En Tunisie, notamment dans certaines villes du Sud, comme Médenine ou Djerba, des habitants noirs descendants d’esclaves portent encore sur leurs papier d’identité la mention « atig » (« affranchi par ») ou « chouchane » (« esclave ») accolée à leur prénom.  

Ainsi, sur tous leurs papiers, Karim et ses proches sont désignés comme « atig Dali », c’est-à-dire que leurs ancêtres ont été affranchis par la famille Dali, dont ils ont pris le nom, une mention qui souligne leur statut d’ex-esclave.

Mais son père, Hamdane Dali, 81 ans, a obtenu mercredi, dans une décision du tribunal de première instance de Médenine, que cette mention « atig » soit retirée de ses documents d’identité, une décision valable pour toute la famille.

« Citoyen libre »

« Pour la première fois, je me sens un citoyen libre et qui a les mêmes droits que les autres ! », s’est réjoui Karim, diplômé d’anglais qui habite Djerba où il a travaillé dans l’hôtellerie. « Vraiment c’est une victoire contre le racisme et la discrimination en Tunisie ! »

Déjà en 2017, Karim avait présenté une demande au ministère de la Justice réclamant à travers un avocat qu’on lui retire ce surnom humiliant, mais celle-ci avait été rejetée.

Karim estime que ce surnom est source de beaucoup de blocages surtout lorsqu’il présentait sa candidature à des emplois. « Je ne me sentais pas vivant », regrette-t-il.

« Dès que les employeurs voient le mot “atig” sur mes papiers, ils me traitent avec beaucoup de mépris », ajoute Karim, ajoutant qu’il se sentait très mal à l’aise quand il devait montrer ses papiers d’identité.

Pourtant, la Tunisie se targue d’avoir été pionnière dans l’abolition de l’esclavage, décidée par le pouvoir beylical dès 1846.

En octobre 2018, le Parlement a adopté une loi jugée historique criminalisant les propos racistes, l’incitation à la haine et les discriminations.
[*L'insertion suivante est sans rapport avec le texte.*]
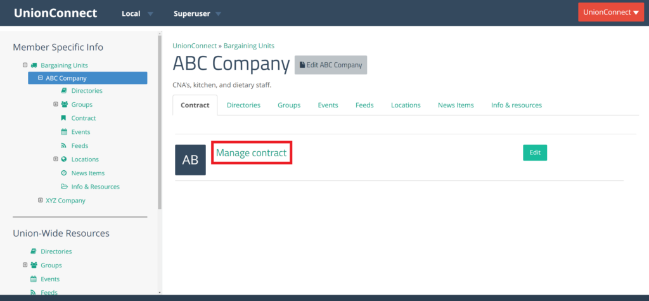
Task: Switch to the Directories tab
Action: pos(243,105)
Ces actes sont désormais passibles de trois ans de prison et de 5000 euros (plus de 7000 $CAN) d’amende.

Mais le chemin reste long pour les ONG tunisiennes qui militent contre toute forme de discrimination envers les noirs dans le pays.

Le retrait des surnoms « racistes et dévalorisants » sont parmi les priorités, explique Saadia Mosbah, présidente de l’Association de défense des minorités M’nemty.